In February 2010 I started to feel ill with sickness and a headache. My dad randomly checked on me at around 3am, where he found a rash. He called 999 and I went straight to hospital where doctors battled to keep me alive. In the end I came away having only lost most of my digits on my right hand and the tips of the fingers on my left hand - not ideal for someone starting a degree in photography.
Taking photography seriously
I've been taking photography seriously since around 2007. After finding I could not capture what I wanted on a simple compact camera I saved up for months working in a camera shop on Saturdays until I could afford my first SLR camera. I then went straight on to study it at A-level at Bath College after leaving John of Gaunt School in Trowbridge, Wiltshire. I only left with one A-level from Bath, but that was the only one I wanted.

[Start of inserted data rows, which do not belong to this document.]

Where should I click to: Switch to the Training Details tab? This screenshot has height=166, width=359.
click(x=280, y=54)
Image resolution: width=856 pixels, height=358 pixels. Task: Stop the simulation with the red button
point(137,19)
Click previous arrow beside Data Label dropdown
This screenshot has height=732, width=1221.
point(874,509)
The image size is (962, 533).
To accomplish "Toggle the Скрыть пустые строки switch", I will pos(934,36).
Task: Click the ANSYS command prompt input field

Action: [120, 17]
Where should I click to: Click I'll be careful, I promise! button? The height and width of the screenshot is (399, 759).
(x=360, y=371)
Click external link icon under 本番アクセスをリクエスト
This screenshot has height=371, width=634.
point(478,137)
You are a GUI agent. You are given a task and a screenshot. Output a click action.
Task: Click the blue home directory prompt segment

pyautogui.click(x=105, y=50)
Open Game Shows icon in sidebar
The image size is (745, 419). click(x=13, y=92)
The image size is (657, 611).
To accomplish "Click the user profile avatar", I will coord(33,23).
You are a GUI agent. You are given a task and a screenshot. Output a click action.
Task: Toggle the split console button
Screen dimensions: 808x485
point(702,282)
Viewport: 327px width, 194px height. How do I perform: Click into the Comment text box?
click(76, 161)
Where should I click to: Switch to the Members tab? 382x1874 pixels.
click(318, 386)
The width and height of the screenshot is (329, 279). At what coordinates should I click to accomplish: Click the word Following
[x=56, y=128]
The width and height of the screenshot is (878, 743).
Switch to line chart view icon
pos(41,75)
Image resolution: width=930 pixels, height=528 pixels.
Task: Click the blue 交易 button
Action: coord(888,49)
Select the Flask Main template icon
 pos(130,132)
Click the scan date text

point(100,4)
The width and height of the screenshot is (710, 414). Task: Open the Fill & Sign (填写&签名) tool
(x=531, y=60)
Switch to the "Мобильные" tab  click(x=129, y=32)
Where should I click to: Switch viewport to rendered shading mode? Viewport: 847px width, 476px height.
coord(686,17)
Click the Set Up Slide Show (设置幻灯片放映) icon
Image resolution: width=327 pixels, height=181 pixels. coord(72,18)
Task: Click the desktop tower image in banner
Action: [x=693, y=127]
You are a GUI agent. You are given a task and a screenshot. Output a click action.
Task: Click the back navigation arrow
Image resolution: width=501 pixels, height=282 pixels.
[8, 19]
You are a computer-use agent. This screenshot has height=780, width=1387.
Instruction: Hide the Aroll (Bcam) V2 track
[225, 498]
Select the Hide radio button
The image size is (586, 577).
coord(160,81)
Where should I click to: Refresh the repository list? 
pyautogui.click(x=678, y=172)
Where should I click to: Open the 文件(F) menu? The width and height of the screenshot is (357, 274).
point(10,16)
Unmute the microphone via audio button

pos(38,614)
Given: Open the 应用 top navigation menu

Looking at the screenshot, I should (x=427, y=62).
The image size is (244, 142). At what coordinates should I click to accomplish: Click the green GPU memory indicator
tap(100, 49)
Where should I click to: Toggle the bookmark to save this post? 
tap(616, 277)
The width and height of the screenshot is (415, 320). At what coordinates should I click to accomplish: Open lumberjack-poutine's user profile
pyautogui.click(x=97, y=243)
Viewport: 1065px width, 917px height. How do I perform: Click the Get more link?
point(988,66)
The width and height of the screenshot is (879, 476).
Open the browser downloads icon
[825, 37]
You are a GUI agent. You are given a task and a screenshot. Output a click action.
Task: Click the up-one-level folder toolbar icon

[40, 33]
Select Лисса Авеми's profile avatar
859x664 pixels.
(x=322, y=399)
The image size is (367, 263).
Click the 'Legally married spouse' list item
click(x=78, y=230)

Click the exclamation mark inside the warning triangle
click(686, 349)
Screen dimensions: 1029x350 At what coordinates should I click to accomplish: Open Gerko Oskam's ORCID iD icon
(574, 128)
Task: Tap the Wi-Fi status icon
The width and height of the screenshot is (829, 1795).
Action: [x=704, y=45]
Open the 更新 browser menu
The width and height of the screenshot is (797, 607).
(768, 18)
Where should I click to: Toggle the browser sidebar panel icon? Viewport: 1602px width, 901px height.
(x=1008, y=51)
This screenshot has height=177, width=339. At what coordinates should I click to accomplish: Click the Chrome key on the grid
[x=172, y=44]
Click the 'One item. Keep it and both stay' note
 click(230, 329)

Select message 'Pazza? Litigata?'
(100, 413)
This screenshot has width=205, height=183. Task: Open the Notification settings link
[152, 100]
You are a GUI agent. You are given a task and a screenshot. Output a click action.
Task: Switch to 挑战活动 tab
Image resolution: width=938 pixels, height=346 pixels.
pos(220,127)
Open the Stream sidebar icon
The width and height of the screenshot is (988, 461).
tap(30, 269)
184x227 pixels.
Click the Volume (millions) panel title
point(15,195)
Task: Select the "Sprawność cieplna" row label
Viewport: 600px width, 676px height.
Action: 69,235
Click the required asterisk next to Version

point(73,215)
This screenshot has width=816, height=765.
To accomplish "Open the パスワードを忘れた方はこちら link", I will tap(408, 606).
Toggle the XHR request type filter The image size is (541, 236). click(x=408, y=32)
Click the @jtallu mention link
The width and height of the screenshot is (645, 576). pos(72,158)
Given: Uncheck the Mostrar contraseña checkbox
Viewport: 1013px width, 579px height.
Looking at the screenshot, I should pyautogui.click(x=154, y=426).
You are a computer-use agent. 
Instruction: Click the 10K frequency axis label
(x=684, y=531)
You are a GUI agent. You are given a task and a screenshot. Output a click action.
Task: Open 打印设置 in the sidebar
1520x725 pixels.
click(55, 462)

Photography. I didn't quite feel ready for university yet, so decided to enrol on a one year BTEC course at Trowbridge College, which, of course, was in photography. By the end I felt ready to attempt university and went looking around at the choices available.
Change my life forever
Little did I know though that this would be a year that would change my life forever. While looking I became ill with tonsillitis and missed many weeks of looking and applying. So, I decided to take a year out. Unfortunately, I became ill again, this time with meningitis. Over the next month I went through a lot, losing my fingers and losing the ability to walk for a while to name the worst of it. But somehow it didn't faze me. I can’t explain why. I guess losing fingers should really make you think about stopping photography as a serious career, but I really don’t remember that crossing my mind.
Massive learning curve
After only being out of hospital for a few months I went straight to looking at universities again, where I came across UCA Farnham. Fast forward six months and many surgeries and physios later I was at an interview for Farnham and somehow got in straight away, but deferring entry for a year.
This gave me just over a year to try and recover, have more surgery and find out just what I could do with a camera. It has been a massive learning curve finding out what I can and can’t do physically, but all seems to be working out fine, judging by my grades and my photos. So hopefully now it’s just onwards and upwards.